Con los POT no todo vale
Los presuntos actos de corrupción cometidos a través de los planes de Ordenamiento Territorial (POT) en varios municipios de la sabana de Bogotá, podría terminar en otro escándalo similar a los que hoy sacuden el país.
Presionados por sus entendibles deseos de progreso y la aplastante fuerza que sobre ellos ejerce tener como vecina a la capital, estos municipios han mutado hacia ciudades dormitorio y consolidado un asentamiento industrial de tal magnitud que el impacto en su sistema social –demografía, movilidad, servicios, suelo, etc.– es más que palpable.
Según la Fiscalía, y conforme a requerimientos del senador Carlos Fernando Galán, en al menos 15 municipios de la Sabana hay evidencias de actuaciones administrativas que, valiéndose de modificaciones del POT –norma que determina la formación estructural de los centros urbanos–, han permitido el enriquecimiento de particulares y funcionarios públicos mediante el otorgamiento de licencias que cambian el uso del suelo rural y urbano. Así, predios de eminente vocación agrícola, por ejemplo, pasaron de un plumazo a ser urbanizables, lo cual disparó su valor en miles de millones de pesos, posibilitó la construcción de complejos habitacionales sin precedentes y propició una rapiña para hacerse con terrenos por años pertenecientes, entre otros dueños, a familias campesinas y cuyos nuevos propietarios ven hoy como un lucrativo negocio.
Las consecuencias no se hicieron esperar. Además de su impacto en el territorio, varios proyectos presentan problemas al ubicarse en zonas destinadas a otros fines; las subdivisiones no corresponden a lo establecido en las normas, no cuentan con sistemas de tratamiento de agua, ni con vías apropiadas para la demanda de tráfico ni con espacios públicos dignos para la gente. Hay casos aberrantes, como solicitudes para la prestación de servicios públicos en proyectos de 100 viviendas, cuando la viabilidad solo da para nueve. Entre los involucrados figuran exalcaldes, concejales, familiares de funcionarios, empresarios y contratistas. Uno de ellos firmó, entre el 2008 y el 2011, convenios por más de 20.000 millones de pesos con el municipio de Mosquera. En el despacho del procurador Fernando Carrillo reposa otra solicitud de investigación contra un exalcalde de Tabio que, mediante la modificación del POT, convirtió 80.000 metros cuadrados de suelo rural en urbano, pese a la negativa del Concejo.

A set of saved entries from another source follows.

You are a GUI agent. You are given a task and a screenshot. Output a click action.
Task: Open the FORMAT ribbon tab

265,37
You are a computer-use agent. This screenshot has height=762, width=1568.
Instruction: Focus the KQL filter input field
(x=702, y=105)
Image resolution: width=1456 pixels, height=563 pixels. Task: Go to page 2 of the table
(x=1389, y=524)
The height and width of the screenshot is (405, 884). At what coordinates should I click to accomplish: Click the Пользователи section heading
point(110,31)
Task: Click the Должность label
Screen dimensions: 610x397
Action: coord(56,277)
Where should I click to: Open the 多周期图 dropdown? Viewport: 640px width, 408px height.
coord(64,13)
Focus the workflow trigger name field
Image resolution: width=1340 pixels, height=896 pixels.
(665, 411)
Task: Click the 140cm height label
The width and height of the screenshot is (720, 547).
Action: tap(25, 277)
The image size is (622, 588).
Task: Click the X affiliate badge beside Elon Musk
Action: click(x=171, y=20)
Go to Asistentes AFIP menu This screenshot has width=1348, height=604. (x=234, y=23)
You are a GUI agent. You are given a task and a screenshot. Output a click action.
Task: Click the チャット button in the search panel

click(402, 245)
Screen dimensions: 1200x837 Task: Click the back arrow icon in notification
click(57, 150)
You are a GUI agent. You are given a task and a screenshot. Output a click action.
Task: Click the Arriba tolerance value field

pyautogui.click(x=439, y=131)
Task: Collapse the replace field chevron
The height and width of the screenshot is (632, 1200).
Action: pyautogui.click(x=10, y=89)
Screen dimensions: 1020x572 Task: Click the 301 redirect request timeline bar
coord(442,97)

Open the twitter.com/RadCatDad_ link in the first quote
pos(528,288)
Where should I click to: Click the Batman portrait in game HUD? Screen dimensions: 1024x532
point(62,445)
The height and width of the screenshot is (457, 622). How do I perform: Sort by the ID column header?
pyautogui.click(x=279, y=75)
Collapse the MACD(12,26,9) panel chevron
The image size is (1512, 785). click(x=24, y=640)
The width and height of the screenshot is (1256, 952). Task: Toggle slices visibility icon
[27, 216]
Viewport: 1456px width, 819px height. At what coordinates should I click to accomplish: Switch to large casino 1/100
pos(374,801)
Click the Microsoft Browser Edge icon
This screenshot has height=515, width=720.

El exmandatario lo adoptó por la vía del decreto, y el predio pasó de costar 1.600 millones de pesos a 81.400 millones, reza la denuncia.
Hechos similares se repiten en Madrid, Mosquera, Chía, Cajicá, Funza, Tocancipá y otros municipios. Las denuncias permanecen hace varios años en la Unidad de Delitos contra la Administración Pública de la Fiscalía y la Procuraduría Provincial, y solo ahora comienzan a moverse, en buena medida por la presión de los medios.
No se trata de evitar el progreso de los municipios, mucho menos cuando Bogotá ha hecho poco para frenar tales densificaciones. Tampoco, de convertir los POT en enemigos de las administraciones; por el contrario, constituyen una valiosa herramienta para definir la regulación del suelo, la distribución de recursos, la construcción de infraestructura y la protección ambiental, entre otros puntos.
Por eso ahora, cuando se está en la segunda estructuración a fondo de los POT en el país, el riesgo de que ello no se haga con cuidado podría traer consecuencias insospechadas para el futuro de las ciudades. Urge una veeduría a todo nivel de los planes parciales de expansión: desde los cabildos, consejos territoriales, órganos de control, las corporaciones autónomas regionales (CAR) –que mucho tienen que explicar sobre lo que viene pasando– y desde la misma ciudadanía, para evitar que tales instrumentos sigan siendo la caja menor de funcionarios y particulares corruptos.
Es un problema complejo, que obliga a volver la mirada sobre la forma como el país y sus municipalidades vienen concibiendo el desarrollo urbano. Mientras que las agencias multilaterales llaman a emprender acciones concretas de cara a una nueva agenda urbana que prioriza la equidad y sostenibilidad de estos entornos, el país no logra consolidar una política en tal sentido, y la debilidad institucional de muchos municipios es evidente.
Hay que retomar iniciativas que de tiempo atrás promueven el fortalecimiento regional a través de la innovación, la tecnología y las buenas prácticas, más allá de egos y personalismos; ahondar en estrategias que concilien intereses y proyecten la potencialidad que enmarca a la sabana de Bogotá. Lo demandan estos tiempos y las generaciones futuras.